Sylvain Wallez wrote:

So I decided to consider another approach, based on an evaluation tree (hence TreeProcessor), each node in the tree corresponding to a xxxmap instruction (sitemap or flowmap).

I think this is still a valid thing.


An additional motivation for me was that it would require me to heavily use the Avalon concepts and therefore increase my knowledge in this area. This was mostly written at home, and my wife deserves many thanks, because this thing took my brain day and night for more than 2 months ;-)

She is a saint :)


So the TreeProcessor configuration contains the definition of TreeBuilder implementations for various "languages", the sitemap being the only one we have today. The whole configuration document is actually a ComponentSelector for TreeBuilder implementations. The SitemapLanguage class is the implementation of TreeBuilder for the sitemap language. A TreeBuilder builds a processing node tree based on a file (e.g. sitemap.xmap) that is read in an Avalon configuration (this was chosen for its ease of use compared to raw DOM).

Works for me.


<fortress-migration>
Obviously, this initial selector can be removed and the sitemap language be the only one available, as we now have the flowscript and it's very unlikely that we will redesign a new pipeline language in the near (or even distant) future.
</fortress-migration>

Well, even if we remove the dependency on the selector, we can still have more than one available. We will just lookup the builder based on a concatenated string like this:

TreeBuilder builder = (TreeBuilder)m_manager.lookup(TreeBuilder.ROLE
                       + "/sitemap");

Or whatever language we want.  Really, we don't need the selector at all
anymore.  It is really only provided for back compatibility.  BTW, the
default component is without any "/" + hint appended to the role.

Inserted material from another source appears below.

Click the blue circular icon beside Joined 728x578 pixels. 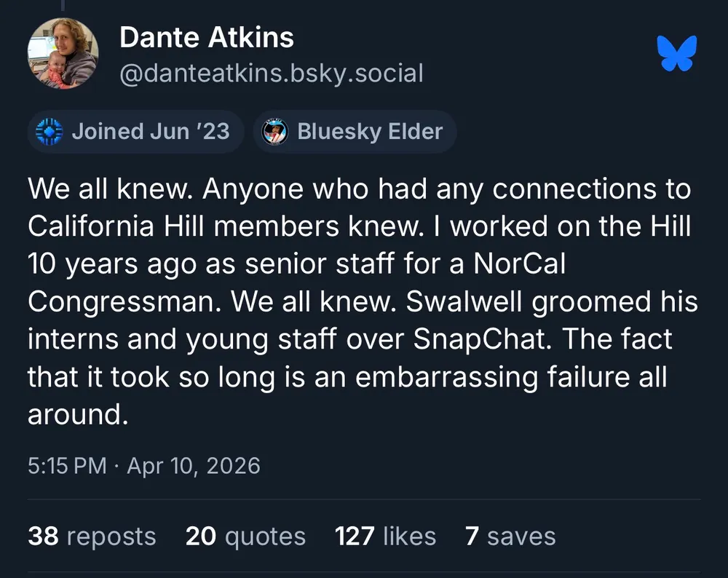(x=50, y=132)
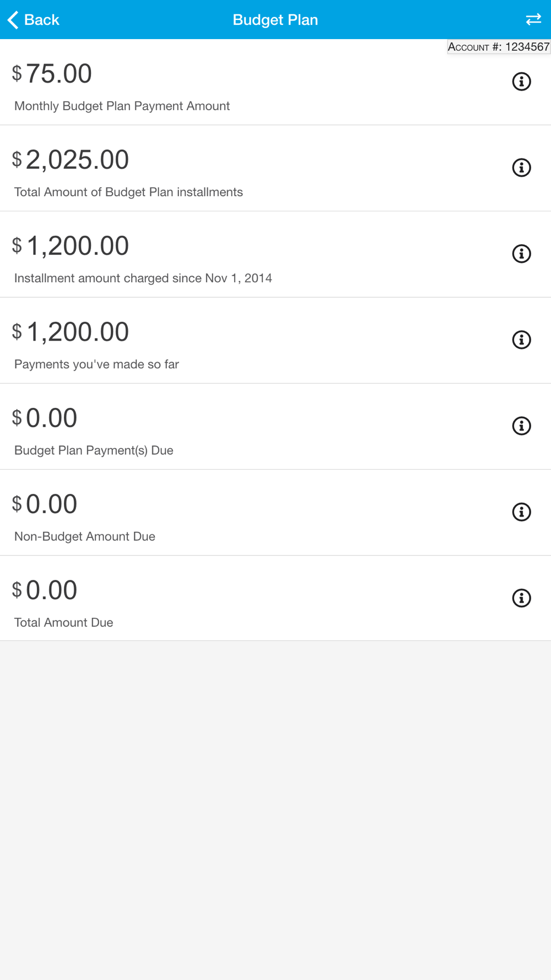Open info for Monthly Budget Plan Payment Amount
This screenshot has width=551, height=980.
521,82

Roles, selectors and <map:components>
-------------------------------------

The <map:components> section of a sitemap is used to configure a ComponentManager (child of either the parent sitemap's manager or the main manager), and the <roles> section of the TreeProcessor configuration defines a RoleSelector that is used by this manager. For the sitemap, it defines the shorthands that will map <map:generators>, <map:selectors>, etc, to a special "ComponentsSelector" (yeah, the name could be better).

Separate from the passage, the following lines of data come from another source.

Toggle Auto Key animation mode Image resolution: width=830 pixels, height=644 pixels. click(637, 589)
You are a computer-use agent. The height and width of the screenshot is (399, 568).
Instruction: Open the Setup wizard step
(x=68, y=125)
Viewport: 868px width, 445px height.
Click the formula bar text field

This ComponentsSelector handles the <map:components> syntax ("src" and not "class", etc), and holds the "default" attribute, view labels and mime types for each hint (these are not know by the components themselves).

<fortress-migration>
AFAIU, Fortress allows defaults for a collection of components implementing the same role, but I don't know how we can handle the additional "label" and "mime-type", which are not handled by the component itself.


Can we imagine a "fake" selector that route calls to select() to the manager and handle these additional information on its own?
</fortress-migration>

There are ways. Building a container definition with all the associated components would help. The fact that we would be working within a container provides us access to the meta data in a better way. We'll have to put a little brain power to this.

Building the processing tree
----------------------------

<fortress-migration>
An optimisation that is done and may be relevant to migration to Fortress is that ThreadSafe components are looked up as part of the tree building and never looked up again later (see e.g. MatchNode). AFAIU, lifestyle interface no more exist with Fortress, so this optimisation may be difficult to do, if not impossible.
</fortress-migration>

Fortress support "singleton" components wich are the new way of declaring the ThreadSafe component. BTW, If no lifestyle is declared for a component, Fortress still falls back to interpreting the marker interfaces for compatibility's sake.


Phew... I finally explained the whole thing in depth. I'm no more the only one to know ;-)
I'll also put this into the wiki.

:) And did a really good job too. A WIKI would be really good. Is it there yet? Is it there yet? ;P

--

"They that give up essential liberty to obtain a little temporary safety
 deserve neither liberty nor safety."